■ **Data shown**:
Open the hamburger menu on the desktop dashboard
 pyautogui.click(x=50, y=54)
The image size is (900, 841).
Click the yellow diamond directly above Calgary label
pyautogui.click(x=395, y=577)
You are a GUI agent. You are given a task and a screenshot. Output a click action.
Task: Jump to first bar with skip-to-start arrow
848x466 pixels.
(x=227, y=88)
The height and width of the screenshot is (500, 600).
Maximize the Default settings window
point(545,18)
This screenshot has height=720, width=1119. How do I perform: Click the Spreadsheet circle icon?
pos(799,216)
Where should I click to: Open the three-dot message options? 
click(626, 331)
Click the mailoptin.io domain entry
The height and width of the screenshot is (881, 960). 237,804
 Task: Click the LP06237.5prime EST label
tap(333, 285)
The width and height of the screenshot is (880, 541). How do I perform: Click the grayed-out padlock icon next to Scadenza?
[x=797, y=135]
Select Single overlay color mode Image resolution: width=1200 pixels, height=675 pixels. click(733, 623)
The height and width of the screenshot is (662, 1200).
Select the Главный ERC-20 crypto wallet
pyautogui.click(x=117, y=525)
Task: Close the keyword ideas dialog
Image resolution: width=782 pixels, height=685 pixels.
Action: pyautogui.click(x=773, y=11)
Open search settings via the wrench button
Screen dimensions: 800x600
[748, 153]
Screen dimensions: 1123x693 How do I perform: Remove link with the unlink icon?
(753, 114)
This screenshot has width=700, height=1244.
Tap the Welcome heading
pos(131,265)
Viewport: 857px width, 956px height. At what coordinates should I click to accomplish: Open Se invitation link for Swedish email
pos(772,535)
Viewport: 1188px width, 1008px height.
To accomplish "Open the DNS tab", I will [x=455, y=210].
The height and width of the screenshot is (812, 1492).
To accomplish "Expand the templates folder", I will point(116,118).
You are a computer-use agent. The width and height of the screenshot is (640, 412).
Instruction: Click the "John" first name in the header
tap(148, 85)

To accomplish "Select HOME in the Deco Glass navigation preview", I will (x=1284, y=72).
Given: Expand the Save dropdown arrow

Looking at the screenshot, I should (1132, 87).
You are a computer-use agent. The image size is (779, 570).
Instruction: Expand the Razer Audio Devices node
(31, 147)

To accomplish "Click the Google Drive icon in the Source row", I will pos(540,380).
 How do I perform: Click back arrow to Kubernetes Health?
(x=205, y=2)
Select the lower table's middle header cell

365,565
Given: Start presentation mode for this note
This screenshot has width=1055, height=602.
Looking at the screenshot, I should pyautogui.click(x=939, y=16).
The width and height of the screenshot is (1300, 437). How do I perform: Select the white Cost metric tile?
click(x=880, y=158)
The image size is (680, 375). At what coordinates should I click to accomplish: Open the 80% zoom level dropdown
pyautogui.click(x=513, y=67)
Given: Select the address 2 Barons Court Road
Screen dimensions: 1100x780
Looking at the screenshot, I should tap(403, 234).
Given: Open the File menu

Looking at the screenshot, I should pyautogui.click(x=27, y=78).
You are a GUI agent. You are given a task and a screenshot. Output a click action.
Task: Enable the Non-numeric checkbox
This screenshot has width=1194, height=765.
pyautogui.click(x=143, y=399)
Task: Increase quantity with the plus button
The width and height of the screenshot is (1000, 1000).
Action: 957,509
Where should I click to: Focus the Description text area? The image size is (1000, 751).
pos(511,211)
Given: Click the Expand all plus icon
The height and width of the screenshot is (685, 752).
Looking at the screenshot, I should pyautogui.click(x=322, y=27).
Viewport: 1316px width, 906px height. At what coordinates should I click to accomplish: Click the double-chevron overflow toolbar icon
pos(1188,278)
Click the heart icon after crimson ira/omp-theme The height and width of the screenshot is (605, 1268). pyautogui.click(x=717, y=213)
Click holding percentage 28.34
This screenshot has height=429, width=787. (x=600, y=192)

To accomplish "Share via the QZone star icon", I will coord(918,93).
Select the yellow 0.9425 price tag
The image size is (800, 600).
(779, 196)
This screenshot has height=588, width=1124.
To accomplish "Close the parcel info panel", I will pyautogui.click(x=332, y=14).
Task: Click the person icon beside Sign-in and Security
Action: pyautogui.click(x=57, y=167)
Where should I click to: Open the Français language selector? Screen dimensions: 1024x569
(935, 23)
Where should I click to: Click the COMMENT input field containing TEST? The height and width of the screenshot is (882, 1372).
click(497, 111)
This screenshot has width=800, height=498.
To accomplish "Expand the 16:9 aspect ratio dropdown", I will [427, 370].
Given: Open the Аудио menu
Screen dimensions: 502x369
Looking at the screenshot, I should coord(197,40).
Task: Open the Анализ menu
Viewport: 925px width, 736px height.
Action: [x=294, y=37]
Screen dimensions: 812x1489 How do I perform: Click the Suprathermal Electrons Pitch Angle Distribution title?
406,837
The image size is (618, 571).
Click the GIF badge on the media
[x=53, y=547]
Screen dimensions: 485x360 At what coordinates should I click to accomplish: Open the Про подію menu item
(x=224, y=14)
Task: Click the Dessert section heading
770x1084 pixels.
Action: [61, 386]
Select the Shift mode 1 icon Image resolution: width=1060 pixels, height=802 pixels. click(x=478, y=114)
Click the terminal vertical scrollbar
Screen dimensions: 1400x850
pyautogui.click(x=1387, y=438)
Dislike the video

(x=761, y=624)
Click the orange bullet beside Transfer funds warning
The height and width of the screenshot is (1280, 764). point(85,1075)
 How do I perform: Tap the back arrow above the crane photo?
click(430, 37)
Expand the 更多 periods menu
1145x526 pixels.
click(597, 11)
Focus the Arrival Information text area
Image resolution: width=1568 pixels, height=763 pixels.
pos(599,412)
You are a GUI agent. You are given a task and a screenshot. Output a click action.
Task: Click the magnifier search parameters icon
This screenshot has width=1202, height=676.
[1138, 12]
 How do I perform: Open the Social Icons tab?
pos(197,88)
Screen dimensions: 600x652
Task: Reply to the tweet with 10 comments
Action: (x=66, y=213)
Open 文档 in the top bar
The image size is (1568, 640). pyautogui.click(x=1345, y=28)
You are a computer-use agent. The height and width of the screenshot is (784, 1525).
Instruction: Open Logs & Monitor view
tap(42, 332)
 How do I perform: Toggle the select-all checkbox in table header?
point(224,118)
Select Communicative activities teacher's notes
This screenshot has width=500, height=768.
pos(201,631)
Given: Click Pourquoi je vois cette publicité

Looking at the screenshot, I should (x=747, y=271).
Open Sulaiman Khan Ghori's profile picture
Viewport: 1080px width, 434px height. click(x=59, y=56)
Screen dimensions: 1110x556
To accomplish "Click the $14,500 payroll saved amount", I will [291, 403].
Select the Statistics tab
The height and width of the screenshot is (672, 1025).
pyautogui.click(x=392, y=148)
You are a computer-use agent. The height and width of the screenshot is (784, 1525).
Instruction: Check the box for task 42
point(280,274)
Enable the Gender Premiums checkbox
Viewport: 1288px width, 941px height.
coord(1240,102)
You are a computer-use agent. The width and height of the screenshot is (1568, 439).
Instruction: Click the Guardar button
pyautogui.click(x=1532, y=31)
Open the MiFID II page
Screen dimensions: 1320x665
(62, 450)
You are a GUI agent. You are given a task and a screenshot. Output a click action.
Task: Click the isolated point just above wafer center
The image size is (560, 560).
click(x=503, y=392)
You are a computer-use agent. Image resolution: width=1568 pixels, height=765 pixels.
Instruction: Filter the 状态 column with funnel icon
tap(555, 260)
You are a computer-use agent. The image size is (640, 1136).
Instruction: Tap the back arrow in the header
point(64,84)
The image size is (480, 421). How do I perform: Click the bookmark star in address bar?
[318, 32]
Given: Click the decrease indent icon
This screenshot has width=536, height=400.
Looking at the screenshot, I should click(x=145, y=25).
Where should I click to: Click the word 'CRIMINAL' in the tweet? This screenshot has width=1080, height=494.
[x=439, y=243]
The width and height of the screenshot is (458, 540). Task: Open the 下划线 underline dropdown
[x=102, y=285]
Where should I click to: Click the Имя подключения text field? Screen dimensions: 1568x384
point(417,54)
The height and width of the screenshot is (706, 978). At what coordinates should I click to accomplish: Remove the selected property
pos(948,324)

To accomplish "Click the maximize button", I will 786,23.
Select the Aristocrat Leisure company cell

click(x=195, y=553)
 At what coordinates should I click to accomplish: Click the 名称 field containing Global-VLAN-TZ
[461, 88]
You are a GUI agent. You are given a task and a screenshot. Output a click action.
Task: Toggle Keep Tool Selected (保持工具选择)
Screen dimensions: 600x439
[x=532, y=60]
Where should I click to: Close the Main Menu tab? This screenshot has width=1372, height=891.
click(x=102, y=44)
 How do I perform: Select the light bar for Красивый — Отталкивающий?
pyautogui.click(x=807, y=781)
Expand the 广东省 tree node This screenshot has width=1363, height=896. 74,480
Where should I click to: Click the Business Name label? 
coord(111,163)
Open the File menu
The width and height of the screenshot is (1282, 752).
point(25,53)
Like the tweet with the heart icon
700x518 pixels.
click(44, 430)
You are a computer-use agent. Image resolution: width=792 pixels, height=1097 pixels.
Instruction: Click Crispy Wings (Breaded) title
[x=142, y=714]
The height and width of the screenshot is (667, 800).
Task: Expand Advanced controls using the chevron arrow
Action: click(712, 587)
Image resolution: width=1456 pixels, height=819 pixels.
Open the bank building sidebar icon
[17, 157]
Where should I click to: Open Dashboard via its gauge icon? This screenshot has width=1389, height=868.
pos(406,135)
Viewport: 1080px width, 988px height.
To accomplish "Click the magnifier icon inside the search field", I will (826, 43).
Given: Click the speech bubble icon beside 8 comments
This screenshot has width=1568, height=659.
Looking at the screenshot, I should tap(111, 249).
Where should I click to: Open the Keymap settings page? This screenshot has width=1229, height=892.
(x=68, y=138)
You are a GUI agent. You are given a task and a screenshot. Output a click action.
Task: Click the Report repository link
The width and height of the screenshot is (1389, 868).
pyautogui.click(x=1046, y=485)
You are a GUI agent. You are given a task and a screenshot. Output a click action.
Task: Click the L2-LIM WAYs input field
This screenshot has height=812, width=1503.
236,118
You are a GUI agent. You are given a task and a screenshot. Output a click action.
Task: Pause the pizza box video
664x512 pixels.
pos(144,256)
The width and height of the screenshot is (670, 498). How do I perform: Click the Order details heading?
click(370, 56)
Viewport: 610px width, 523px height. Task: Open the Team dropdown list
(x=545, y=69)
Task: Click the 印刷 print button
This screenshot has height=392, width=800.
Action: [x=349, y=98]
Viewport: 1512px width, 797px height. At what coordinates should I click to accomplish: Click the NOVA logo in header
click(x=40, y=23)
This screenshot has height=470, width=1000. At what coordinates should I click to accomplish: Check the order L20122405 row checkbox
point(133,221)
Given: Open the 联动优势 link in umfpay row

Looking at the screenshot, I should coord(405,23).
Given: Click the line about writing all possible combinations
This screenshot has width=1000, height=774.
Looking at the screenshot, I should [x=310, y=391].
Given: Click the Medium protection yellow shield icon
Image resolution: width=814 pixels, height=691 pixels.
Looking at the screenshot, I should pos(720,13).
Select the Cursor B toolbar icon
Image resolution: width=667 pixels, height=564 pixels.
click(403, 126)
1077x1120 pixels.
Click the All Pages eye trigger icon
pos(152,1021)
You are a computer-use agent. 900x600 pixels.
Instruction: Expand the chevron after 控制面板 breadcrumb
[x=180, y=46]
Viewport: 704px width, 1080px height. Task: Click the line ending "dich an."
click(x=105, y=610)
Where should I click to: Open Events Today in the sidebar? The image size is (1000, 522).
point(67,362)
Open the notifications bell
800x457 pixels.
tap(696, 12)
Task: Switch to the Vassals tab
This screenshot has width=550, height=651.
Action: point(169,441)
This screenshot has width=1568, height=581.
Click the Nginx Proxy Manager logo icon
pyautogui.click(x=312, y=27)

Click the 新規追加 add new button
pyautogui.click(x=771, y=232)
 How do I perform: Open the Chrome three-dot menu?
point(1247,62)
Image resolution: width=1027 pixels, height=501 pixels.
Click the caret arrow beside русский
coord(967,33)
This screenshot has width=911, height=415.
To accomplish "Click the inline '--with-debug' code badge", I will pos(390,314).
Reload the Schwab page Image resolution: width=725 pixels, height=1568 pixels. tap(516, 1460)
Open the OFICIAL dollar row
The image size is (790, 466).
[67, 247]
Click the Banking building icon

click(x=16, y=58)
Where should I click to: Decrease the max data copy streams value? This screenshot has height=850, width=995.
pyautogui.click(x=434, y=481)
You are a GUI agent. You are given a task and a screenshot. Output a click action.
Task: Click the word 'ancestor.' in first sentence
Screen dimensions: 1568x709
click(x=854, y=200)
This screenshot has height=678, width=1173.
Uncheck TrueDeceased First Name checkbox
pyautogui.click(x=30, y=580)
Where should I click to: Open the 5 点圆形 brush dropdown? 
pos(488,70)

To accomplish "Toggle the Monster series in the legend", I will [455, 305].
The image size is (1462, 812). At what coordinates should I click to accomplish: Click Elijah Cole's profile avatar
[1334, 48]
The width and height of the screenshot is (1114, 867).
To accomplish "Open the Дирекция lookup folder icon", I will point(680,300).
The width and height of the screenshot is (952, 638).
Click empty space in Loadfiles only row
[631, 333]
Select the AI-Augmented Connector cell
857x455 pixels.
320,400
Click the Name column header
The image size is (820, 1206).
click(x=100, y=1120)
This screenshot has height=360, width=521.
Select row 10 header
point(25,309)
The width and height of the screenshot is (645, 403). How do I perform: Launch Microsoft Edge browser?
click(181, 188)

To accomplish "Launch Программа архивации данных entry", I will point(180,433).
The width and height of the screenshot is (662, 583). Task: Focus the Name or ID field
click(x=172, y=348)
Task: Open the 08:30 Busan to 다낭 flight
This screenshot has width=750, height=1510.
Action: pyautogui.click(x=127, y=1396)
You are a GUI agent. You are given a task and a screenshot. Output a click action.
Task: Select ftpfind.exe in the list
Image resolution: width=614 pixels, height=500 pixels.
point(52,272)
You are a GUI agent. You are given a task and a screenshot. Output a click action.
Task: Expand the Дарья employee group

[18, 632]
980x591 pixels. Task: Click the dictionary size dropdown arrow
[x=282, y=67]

■ **Exercise goal**:
Scan the material above. Return every line containing the string "Enable".

■ **Answer area**:
Task: Enable the Non-numeric checkbox
Enable the Gender Premiums checkbox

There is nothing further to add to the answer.